Let $x \in A$ and $y \in B$, where $A, B \subseteq \mathbb C$. Should then \begin{equation} \sup_{x\in A, y \in B} \lvert x + y \rvert \leq \sup_{x\in A} |x| + \sup_{y\in B} |y|? \end{equation}
I'm sruggling with this idea a bit, since it's been a few years since I took an analysis class and I spent the entire last school year studying math teacher "stuff", which only included high school level math at most.
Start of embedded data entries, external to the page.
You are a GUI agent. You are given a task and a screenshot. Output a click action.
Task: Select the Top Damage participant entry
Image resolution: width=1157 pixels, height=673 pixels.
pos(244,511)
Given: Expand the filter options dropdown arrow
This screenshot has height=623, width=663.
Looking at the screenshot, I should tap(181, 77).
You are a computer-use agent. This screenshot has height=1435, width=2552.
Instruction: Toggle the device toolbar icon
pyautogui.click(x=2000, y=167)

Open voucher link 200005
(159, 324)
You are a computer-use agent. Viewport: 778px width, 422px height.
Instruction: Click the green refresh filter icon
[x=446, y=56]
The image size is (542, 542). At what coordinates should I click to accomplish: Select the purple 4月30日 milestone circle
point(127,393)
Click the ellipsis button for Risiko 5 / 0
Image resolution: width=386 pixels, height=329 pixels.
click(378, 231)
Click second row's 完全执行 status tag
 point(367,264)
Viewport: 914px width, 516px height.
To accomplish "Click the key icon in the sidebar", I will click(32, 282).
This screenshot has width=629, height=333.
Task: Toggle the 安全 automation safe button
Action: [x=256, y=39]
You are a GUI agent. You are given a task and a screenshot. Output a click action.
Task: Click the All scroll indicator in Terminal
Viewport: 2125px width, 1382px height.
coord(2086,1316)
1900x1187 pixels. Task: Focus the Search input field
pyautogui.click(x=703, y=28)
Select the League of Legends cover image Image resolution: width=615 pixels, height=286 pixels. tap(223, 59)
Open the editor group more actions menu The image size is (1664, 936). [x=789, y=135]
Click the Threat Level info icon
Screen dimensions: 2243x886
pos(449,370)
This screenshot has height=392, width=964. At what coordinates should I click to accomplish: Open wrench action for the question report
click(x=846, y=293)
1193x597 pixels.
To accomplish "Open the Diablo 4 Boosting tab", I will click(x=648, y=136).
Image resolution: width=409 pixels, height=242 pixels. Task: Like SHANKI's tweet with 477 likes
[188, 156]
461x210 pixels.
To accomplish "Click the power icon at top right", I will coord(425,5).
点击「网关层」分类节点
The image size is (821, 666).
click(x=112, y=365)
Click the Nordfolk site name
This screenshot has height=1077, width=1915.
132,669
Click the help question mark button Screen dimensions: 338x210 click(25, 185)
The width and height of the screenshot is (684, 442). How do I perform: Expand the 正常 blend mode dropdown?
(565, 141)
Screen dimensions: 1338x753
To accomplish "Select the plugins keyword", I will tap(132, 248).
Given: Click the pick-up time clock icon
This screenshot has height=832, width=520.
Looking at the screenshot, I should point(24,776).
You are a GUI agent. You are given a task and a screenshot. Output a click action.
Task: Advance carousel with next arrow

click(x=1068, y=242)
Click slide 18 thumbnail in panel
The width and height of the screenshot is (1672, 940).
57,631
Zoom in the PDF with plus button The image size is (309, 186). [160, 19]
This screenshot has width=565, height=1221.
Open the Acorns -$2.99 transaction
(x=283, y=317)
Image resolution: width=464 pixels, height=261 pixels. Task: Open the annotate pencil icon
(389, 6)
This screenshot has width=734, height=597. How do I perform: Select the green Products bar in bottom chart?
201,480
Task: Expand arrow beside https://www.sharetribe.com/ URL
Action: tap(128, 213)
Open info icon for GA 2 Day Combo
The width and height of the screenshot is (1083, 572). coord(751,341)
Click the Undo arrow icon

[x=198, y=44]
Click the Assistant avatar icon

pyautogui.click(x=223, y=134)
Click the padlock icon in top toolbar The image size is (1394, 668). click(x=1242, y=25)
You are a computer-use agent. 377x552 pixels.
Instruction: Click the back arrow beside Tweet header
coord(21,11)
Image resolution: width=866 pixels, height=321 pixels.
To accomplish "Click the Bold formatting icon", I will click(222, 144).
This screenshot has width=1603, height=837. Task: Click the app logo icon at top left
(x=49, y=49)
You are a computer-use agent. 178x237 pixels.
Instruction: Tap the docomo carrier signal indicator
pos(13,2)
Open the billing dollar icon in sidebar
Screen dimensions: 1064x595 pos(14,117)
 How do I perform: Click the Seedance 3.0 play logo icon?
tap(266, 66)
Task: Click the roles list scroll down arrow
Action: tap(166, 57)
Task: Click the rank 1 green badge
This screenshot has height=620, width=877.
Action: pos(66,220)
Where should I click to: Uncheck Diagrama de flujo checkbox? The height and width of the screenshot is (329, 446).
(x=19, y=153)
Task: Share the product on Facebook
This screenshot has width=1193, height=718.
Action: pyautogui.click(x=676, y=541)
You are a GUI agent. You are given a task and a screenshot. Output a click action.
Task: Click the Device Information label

This seems trivial, if I'm allowed to use the triangle inequality for complex moduli, but there is always some catch that I miss with these. I know that $s_A = \sup_{x\in A} |x| \geq |x|$ for all $x \in A$ and a similar claim holds for all $y \in B$: $s_B = \sup_{y\in B} |y| \geq |y|$ for all $y \in B$. With the lower bound, $s_C = \sup_{x\in A, y \in B} \lvert x + y \rvert \geq |x + y|$ for all $x \in A$ and $y \in B$.
Since the triangle inequality holds for every $x, y \in \mathbb C$, it should then hold for arbitrary subsets of the complex plane, and especially for the suprema of the moduli. I am surely missing something here, but what is it? How can I make this more rigorous?
If $x \in A$ and $y \in B$ then $|x+y| \leq |x|+|y| \leq s_A+s_B$. Taking sup over $x$ and $y$ we see that $\sup_{x \in A, y \in B} |x+y| \leq s_A+s_B$.